REQUIRED TASK: Reproduce the entries from the line with "is (784, 1521)." to the line with "I will pos(778,403).", changing "screenshot" to "screen image" throughout and leaving everything else unaltered.

[Target pointing data]
____
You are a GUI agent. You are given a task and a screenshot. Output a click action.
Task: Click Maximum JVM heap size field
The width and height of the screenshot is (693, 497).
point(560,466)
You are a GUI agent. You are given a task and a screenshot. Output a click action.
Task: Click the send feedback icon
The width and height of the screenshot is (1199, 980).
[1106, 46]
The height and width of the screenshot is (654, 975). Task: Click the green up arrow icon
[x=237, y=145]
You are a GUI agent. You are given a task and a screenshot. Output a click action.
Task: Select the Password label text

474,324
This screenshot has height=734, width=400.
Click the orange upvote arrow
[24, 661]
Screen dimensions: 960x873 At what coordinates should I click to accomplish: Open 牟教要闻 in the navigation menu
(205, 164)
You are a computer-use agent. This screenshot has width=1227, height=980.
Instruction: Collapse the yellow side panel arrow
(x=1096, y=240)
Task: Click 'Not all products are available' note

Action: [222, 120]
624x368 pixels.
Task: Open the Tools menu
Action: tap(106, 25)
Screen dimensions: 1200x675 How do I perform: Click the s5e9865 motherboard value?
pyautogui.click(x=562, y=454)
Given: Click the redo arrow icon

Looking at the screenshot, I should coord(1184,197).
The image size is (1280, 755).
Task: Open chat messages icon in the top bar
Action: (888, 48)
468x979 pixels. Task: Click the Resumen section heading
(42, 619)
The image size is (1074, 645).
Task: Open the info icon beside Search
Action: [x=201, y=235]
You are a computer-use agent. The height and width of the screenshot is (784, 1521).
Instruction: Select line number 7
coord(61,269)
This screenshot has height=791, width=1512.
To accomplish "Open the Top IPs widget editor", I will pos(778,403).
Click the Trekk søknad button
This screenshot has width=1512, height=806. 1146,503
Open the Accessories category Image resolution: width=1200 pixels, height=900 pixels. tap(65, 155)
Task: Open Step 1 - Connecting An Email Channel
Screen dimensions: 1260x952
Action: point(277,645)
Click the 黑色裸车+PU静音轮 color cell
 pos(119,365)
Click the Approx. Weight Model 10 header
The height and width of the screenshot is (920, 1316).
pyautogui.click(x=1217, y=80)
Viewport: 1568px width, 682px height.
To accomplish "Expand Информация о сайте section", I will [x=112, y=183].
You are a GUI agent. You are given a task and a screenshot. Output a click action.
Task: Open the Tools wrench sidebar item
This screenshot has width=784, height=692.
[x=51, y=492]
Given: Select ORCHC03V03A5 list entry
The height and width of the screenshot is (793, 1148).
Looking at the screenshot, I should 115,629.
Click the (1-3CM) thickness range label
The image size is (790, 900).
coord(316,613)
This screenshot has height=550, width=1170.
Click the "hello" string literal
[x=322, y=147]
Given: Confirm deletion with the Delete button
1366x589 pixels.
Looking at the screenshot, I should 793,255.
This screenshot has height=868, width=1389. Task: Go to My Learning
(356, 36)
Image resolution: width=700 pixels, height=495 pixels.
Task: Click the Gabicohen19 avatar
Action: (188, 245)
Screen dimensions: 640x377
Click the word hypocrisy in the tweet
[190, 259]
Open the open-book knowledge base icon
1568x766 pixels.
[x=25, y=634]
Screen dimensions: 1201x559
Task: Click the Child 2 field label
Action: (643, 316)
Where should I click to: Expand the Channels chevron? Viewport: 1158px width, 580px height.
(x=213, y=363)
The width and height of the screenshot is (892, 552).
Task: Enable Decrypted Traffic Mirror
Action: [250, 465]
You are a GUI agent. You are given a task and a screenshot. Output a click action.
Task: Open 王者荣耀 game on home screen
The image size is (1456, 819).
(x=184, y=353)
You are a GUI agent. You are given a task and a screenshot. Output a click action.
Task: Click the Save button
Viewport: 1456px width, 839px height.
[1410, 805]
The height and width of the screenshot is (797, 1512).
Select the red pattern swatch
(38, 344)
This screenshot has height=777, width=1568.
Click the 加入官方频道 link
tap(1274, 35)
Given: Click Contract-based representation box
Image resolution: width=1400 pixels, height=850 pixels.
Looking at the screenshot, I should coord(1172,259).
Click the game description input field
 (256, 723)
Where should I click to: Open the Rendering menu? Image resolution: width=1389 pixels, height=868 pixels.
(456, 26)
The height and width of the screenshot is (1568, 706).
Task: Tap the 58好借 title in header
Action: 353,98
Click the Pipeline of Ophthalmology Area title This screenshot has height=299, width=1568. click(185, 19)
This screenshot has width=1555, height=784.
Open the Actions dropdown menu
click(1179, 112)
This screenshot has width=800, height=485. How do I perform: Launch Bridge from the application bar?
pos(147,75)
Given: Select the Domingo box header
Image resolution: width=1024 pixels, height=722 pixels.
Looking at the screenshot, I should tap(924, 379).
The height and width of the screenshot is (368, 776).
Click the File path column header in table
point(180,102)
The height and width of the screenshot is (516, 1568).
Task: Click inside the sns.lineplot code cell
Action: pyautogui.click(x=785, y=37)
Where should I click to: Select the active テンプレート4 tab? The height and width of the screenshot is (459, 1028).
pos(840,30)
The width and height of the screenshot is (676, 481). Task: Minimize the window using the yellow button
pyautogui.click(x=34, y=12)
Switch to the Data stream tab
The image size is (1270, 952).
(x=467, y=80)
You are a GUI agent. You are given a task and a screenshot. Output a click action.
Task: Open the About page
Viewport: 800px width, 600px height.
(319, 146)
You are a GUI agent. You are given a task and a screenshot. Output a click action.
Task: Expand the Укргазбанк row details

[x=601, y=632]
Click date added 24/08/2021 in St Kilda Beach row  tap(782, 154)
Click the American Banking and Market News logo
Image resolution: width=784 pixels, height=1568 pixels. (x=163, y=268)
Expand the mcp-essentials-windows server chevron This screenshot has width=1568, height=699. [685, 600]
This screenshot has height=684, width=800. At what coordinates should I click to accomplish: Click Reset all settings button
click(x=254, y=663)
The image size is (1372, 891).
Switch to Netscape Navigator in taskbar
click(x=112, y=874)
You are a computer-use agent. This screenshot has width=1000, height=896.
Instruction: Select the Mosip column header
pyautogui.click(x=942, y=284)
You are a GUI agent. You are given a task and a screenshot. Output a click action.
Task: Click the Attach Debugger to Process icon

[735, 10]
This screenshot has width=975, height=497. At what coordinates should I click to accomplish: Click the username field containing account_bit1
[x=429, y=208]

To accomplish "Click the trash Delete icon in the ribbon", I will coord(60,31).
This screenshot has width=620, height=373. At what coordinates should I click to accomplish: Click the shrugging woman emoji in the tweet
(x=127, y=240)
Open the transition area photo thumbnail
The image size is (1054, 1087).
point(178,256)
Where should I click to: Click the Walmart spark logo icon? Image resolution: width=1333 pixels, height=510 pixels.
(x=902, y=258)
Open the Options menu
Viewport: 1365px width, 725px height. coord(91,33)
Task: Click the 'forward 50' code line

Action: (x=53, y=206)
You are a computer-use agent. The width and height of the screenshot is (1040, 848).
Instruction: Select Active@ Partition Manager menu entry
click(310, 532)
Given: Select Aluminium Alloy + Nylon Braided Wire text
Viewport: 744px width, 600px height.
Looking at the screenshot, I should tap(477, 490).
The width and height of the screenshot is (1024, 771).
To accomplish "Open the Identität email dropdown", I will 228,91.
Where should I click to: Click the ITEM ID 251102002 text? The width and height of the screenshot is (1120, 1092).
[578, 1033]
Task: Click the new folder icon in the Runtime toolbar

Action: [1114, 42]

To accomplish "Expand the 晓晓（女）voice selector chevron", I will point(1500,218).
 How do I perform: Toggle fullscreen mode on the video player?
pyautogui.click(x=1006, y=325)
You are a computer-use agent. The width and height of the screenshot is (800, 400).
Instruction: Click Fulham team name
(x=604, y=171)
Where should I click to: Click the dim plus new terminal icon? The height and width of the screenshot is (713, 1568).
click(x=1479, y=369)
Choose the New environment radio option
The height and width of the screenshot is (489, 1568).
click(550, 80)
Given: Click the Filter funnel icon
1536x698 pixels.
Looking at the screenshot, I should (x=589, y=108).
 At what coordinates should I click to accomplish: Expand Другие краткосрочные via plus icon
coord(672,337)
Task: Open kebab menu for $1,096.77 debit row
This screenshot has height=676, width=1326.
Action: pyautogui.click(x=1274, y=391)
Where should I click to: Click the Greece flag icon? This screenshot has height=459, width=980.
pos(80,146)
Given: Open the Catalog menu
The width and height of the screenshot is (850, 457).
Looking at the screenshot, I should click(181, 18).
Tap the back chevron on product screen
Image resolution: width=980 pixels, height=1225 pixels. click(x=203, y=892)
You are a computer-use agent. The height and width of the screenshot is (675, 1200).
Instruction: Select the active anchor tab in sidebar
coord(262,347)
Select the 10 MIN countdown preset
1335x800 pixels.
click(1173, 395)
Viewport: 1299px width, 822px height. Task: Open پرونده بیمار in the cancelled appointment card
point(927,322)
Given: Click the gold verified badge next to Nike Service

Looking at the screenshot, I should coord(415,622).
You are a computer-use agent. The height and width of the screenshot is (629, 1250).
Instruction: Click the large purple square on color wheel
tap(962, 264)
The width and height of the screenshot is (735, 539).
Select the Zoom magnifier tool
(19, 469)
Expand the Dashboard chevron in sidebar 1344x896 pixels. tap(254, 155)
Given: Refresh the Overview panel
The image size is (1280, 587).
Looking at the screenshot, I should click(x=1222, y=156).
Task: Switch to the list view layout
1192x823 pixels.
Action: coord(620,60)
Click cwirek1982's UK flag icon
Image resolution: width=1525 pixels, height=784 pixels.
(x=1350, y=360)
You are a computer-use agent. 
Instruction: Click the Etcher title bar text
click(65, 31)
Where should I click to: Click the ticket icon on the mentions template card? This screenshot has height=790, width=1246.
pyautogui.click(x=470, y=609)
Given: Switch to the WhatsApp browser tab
____
REPLY TO THE EXERCISE:
You are a computer-use agent. The height and width of the screen image is (784, 1521).
Instruction: Select line number 7
coord(61,269)
This screen image has height=791, width=1512.
To accomplish "Open the Top IPs widget editor", I will pos(778,403).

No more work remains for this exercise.